To OP: Try a CLEAN full install of win7 64 bit. Install drivers, but NOT the asus crap you don't need. Make absolute sure you have the latest drivers from the internet. Make sure you're not overclocking at all. You say all the temps are nominal? The ram and such are not getting too hot? If all this fails, I would definitely take it out and try and reseat/reapply TIM - but ONLY if it's out of warranty, they won't RMA, and the lady won't take it back. 
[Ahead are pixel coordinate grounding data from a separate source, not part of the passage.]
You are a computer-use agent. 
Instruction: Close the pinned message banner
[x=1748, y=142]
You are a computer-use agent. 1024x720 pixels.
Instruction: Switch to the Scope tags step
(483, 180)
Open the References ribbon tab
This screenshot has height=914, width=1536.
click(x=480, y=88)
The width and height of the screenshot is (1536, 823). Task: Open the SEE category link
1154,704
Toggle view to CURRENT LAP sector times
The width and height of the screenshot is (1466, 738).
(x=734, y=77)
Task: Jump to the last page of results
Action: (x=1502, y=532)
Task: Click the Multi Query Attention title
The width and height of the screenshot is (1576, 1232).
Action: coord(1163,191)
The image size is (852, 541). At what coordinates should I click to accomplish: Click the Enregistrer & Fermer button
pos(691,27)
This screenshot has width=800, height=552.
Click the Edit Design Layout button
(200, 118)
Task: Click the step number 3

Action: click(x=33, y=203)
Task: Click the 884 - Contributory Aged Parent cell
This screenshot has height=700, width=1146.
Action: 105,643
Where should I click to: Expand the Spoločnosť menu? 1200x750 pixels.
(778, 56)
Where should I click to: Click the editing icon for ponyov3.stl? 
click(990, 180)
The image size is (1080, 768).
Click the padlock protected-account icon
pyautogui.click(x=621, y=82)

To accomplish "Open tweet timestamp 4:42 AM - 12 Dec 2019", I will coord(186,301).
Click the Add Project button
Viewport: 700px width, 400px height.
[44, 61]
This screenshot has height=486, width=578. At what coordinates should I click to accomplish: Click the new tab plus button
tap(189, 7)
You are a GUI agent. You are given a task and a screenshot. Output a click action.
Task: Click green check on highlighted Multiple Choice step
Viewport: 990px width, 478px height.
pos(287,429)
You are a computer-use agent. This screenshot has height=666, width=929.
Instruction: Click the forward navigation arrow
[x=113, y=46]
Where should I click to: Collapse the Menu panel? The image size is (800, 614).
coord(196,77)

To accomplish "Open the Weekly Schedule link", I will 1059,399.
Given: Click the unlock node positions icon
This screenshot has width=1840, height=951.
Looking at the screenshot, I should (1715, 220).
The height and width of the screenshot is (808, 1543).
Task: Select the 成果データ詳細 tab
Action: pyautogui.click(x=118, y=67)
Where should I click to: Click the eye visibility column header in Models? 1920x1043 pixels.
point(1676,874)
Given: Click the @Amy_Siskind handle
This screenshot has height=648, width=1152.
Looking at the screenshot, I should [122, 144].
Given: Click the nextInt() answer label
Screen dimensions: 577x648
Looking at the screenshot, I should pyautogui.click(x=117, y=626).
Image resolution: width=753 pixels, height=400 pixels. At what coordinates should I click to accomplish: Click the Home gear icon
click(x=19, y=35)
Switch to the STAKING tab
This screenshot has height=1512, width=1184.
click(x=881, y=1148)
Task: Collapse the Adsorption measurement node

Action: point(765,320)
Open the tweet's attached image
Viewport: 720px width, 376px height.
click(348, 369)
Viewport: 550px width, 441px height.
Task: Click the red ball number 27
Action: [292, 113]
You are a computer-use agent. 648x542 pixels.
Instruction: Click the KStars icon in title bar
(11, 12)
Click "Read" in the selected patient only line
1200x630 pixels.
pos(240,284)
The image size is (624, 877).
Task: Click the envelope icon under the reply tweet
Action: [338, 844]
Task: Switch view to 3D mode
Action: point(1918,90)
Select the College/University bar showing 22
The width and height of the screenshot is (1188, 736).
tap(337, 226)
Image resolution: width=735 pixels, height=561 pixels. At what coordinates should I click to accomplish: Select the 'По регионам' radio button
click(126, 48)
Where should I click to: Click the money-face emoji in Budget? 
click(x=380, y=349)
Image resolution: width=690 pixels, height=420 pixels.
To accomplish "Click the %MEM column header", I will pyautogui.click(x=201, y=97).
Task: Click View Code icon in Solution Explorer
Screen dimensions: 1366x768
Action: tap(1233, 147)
Honestly though if she sold it to you broken, you should be breaking down her door to murder her.


----------



## Neuromancer (Nov 2, 2011)

LordJummy said:


> Actually they come with two drives retail, so no, it had a drive in it when he bought it. Just one drive though. He already answered that question, though.
> 
> The 5870M in these models use dedicated GDDR5, but some laptops with 5870M use shared resources. Not in these though...



My fault man. Good catch.

I do not disagree with your comment about gaming laptops though.  Very few laptops have high resolution and a decent monitor size, as well as being able to fully support that res in all things, like a "gaming" series. 

Its why I do not have a laptop though. Cant afford the ones I want, dont want teh ones I can afford. 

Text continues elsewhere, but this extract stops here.